EXTRACTO DE LA PÁGINA.
##############################

23/04/2022
LA TABERNERA DE LA BERRUEZA
Una historia real acaecida en pleno siglo XX en un pueblo del Valle de la Berrueza.
Teófilo Lacalle contrajó matrimonio con Valentina Cigales, la castellana. Valentina, aunque había nacido en Los Arcos, su padre llegó de un pueblo de la provincia de Valladolid, de Alaejos. Y tanto él, como sus hijos e hijas tuvieron el apodo de los castellanos. Y a Valentina desde chiquitina se le conoció como la castellana, y especialmente cuando se trasladó a la Berrueza.
El padre de la castellana llegó con 16 años de pastor a Los Arcos, se casó con una moza de Los Arcos, y como todos los pastores, especialmente los llegados de fuera, justo tenían para subsistir, vivían en una casa a las afueras del pueblo, si a eso se le podía llamar casa, ya que se asemejaba mucho más a una choza que a una casa. Muchas de las cabañas del campo tenían más comodidades que aquella casa.

##############################

DATOS.
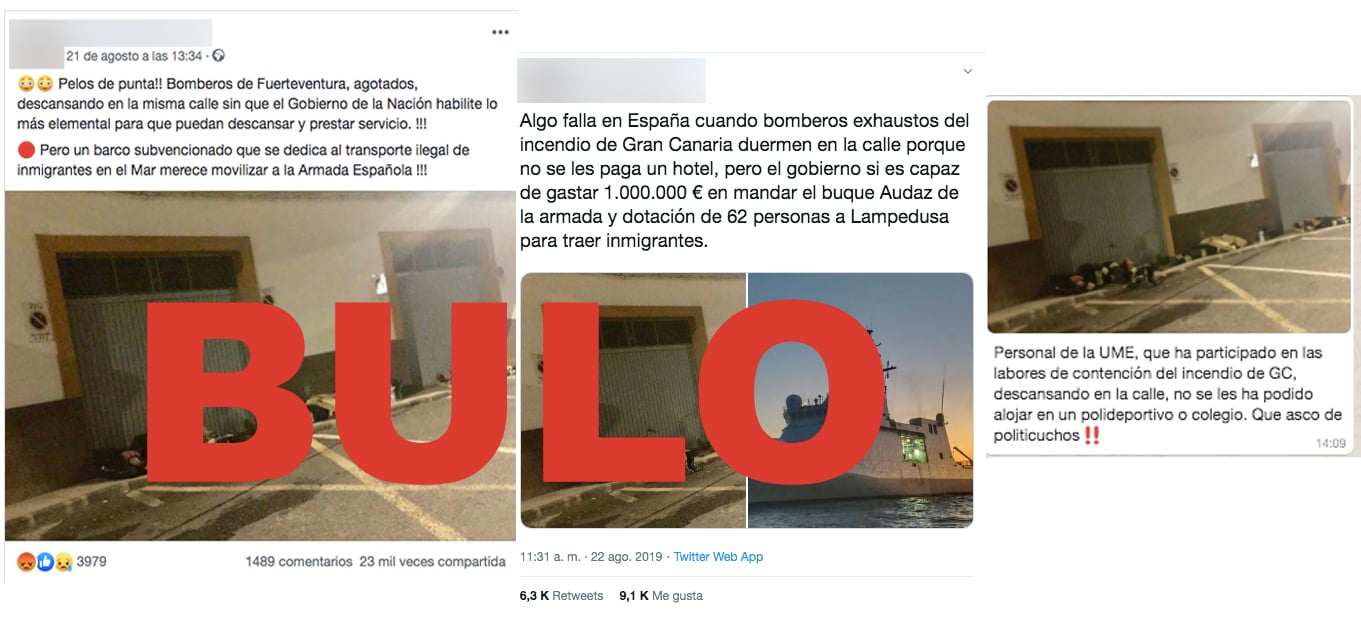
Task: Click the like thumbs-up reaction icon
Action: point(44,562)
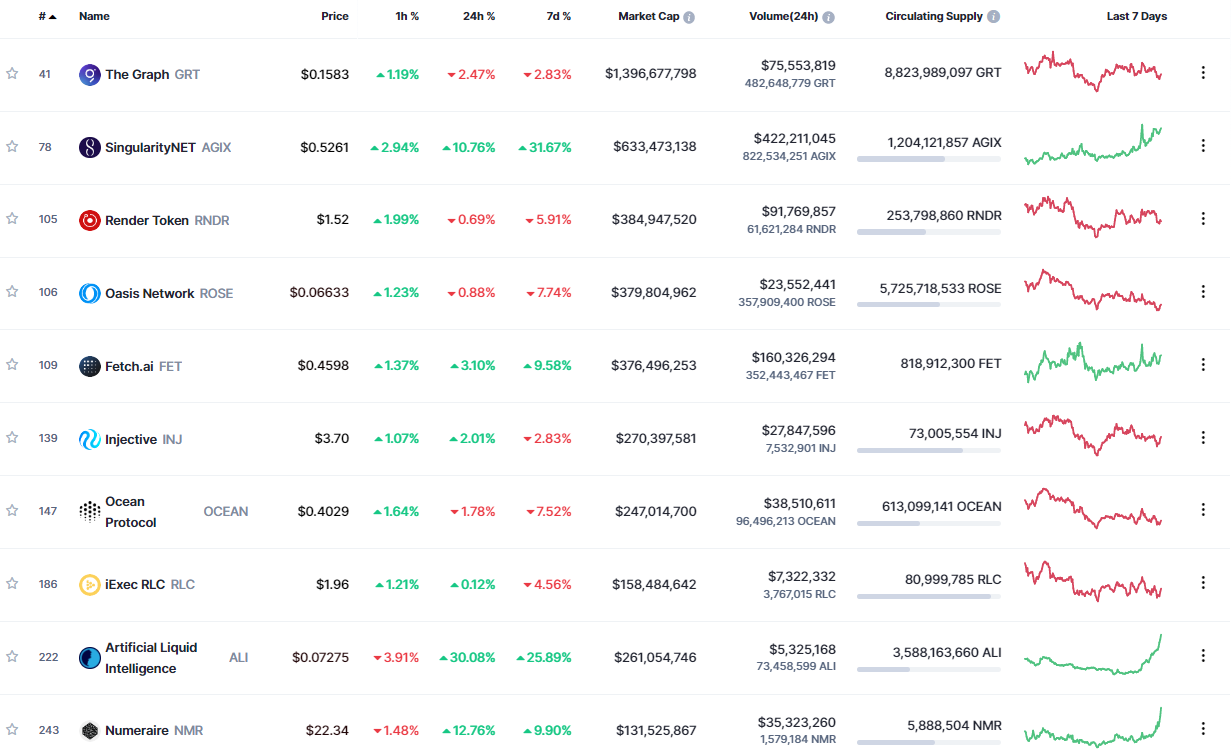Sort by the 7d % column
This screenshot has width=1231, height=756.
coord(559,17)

##############################

INSTRUCCIONES DE TRABAJO.
1 – Responde a partir del relato sobre la tabernera de la Berrueza:
(a) ¿Con quién se casó Teófilo Lacalle?
(b) ¿De qué pueblo y provincia llegó el padre de Valentina?
(c) ¿Con qué edad y con qué oficio llegó ese hombre a Los Arcos?
2 – Resume en dos oraciones el relato sobre la tabernera de la Berrueza.

SOLUCIONES.
1 –
(a) Con Valentina Cigales, la castellana.
(b) De Alaejos, en la provincia de Valladolid.
(c) Con 16 años, de pastor.

2 – Teófilo Lacalle se casó con Valentina Cigales, nacida en Los Arcos, hija de un hombre llegado de Alaejos (Valladolid) y conocida desde niña como la castellana. Su padre llegó a Los Arcos con 16 años de pastor, se casó con una moza del pueblo y vivía con lo justo en una casa de las afueras que se parecía más a una choza.